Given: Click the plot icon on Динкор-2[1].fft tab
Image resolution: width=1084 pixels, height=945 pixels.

- - -

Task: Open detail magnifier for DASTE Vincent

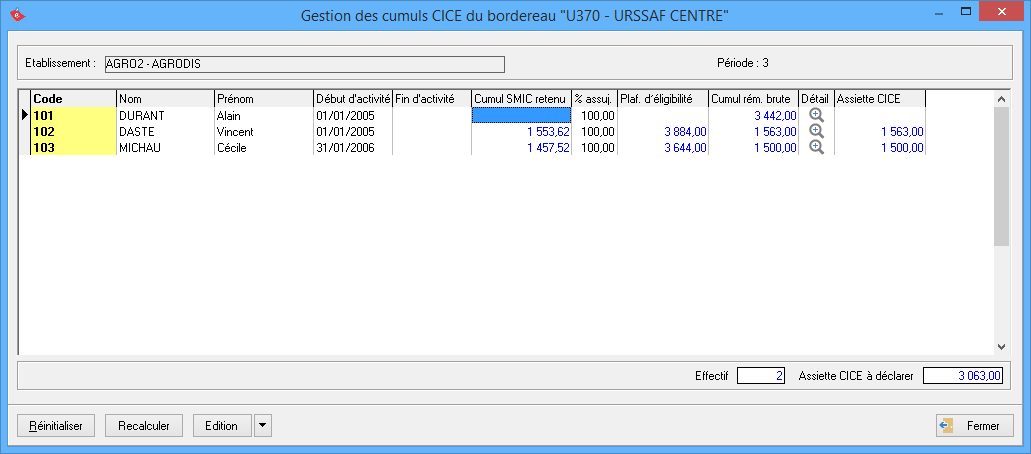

- - -

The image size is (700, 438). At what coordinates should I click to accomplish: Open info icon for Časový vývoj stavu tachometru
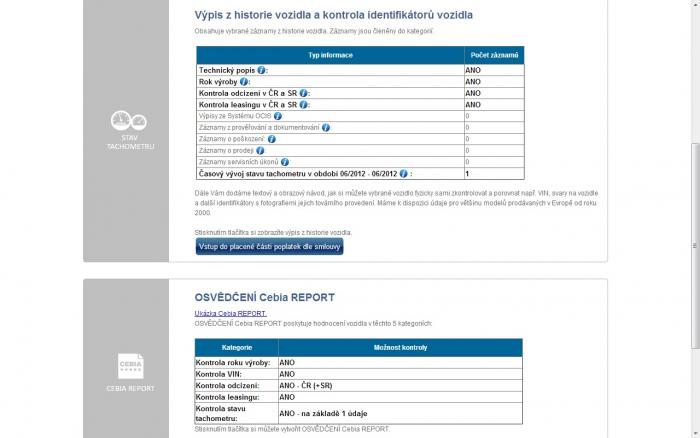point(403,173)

- - -

Taking the entries above, restate exactly those lines that fall between the line with "Given: Click the" and the line with "Image resolution: width=1084", keeping both of those lines too.

Given: Click the plot icon on Динкор-2[1].fft tab
Image resolution: width=1084 pixels, height=945 pixels.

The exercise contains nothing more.